[Source data]
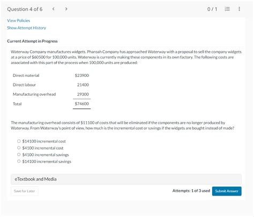Select $4100 incremental cost option
This screenshot has height=217, width=254.
[19, 148]
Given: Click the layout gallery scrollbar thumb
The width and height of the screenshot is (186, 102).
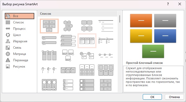Looking at the screenshot, I should point(120,19).

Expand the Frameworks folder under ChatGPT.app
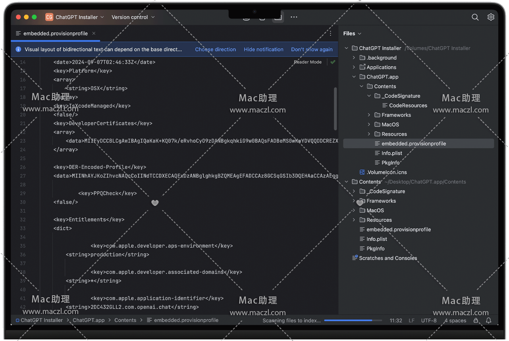pos(369,115)
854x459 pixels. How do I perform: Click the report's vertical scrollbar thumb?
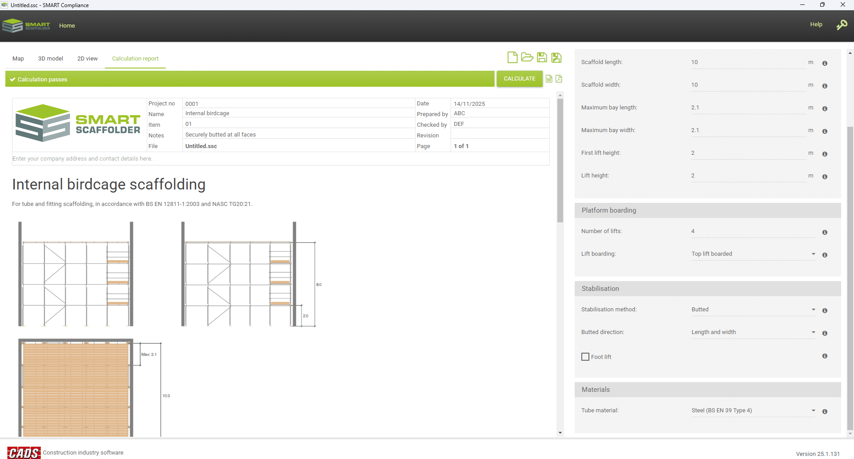tap(560, 160)
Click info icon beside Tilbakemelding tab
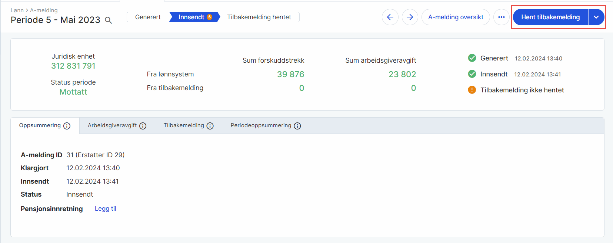This screenshot has width=613, height=243. 210,126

[About this task]
Leaving the pictures aside, transcribe exactly the lines from the one containing "854x459 pixels. How" to the final line of the entries above, both ends included.

[Final answer]
854x459 pixels. How do I perform: Click the report's vertical scrollbar thumb?
tap(560, 160)
Click info icon beside Tilbakemelding tab
This screenshot has width=613, height=243. 210,126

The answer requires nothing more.